Главный доктор госпиталя был ст. сов. Лоссиевский, именуемый у своих товарищей Буцефалом или Букефалом.
(Дем. Як. Лоссиевский (род. 1798-?) учился в МХА; лекарь-с 1818 г.; служил в военных частях; с 1840 г.-старший доктор ВСХГ ).
Хотя известная французская поговорка "grande tete, grande bete" (Большая голова - большой глупец) и грешит против физиологии, но нет правил, даже и физиологических, без исключения. В отношении к голове Лоссиевского, физиология оказалась, действительно, неправою, как это окажется впоследствии.
Так как госпиталь, вследствие новых учреждений, подчинился теперь в учебном отношении Медико-хирургической академии, то и Лоссиевский очутился между двух начальников: президентом Медико-хирургической академии (Шлегелем) и директором военно-медицинского департамента (Тарасовым).
По осмотре госпиталя, я нашел множество больных, требовавших разных операций, особенно ампутаций и резекций, вскрытия глубоких фистул, извлечения секвестров и т. п.
Это были все застарелые, залежавшиеся в худом госпитале больные, зараженные уже пиэмией или пораженные цынгою от худого содержания.
Я сделал огромный промах и грубую ошибку, сильно отразившуюся потом на моей практической деятельности.
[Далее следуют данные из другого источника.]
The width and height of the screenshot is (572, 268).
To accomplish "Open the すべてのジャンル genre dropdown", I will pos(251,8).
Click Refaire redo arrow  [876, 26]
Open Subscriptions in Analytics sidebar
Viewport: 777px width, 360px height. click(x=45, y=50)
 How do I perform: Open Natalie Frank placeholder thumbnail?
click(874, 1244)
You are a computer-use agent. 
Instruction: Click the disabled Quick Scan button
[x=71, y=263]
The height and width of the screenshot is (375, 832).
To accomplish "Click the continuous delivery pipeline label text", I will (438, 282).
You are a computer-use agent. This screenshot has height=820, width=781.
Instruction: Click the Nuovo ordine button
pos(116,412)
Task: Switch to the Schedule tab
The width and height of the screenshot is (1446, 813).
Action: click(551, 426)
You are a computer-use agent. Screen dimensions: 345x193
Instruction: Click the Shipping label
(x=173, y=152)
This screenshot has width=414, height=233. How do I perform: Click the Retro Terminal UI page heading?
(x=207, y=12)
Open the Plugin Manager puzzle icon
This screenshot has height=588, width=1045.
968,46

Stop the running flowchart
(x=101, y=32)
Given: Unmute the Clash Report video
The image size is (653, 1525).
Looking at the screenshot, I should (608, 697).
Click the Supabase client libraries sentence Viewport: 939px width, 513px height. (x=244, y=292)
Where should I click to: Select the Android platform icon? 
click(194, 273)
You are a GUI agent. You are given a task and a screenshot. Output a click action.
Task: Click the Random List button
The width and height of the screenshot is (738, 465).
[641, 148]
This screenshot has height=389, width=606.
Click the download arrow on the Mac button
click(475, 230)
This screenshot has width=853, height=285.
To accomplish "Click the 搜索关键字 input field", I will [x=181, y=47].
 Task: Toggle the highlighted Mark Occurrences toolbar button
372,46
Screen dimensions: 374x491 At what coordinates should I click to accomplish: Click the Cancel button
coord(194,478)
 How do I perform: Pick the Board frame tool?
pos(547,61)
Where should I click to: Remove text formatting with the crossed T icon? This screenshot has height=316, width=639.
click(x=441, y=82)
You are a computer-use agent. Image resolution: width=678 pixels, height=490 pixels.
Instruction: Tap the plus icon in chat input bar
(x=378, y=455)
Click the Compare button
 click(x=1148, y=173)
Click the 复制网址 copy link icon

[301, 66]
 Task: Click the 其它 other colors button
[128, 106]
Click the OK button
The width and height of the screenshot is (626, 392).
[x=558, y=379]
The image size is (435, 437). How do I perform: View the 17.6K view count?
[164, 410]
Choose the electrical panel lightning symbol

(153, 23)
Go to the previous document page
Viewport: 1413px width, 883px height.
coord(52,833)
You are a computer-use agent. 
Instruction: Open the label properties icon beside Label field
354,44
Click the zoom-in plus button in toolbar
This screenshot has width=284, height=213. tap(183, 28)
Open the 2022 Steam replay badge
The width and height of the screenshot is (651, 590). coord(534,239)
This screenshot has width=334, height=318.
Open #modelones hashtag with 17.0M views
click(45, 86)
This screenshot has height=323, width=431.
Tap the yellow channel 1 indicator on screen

Еще более, чем промах, был проступок против нравственности. И промах, и проступок состояли в моем приступе к энергическим хирургическим производствам не рассмотренных и не анализированных достаточно ни с научной, ни с нравственной стороны множества из случаев, подвергнутых мною операции. С научной стороны был большой промах то, что я сообразил вмешаться в настоящее положение этих больных, не обратив внимания на ту неблагоприятную обстановку (госпитальной конституции), при которой я подвергал больных операции.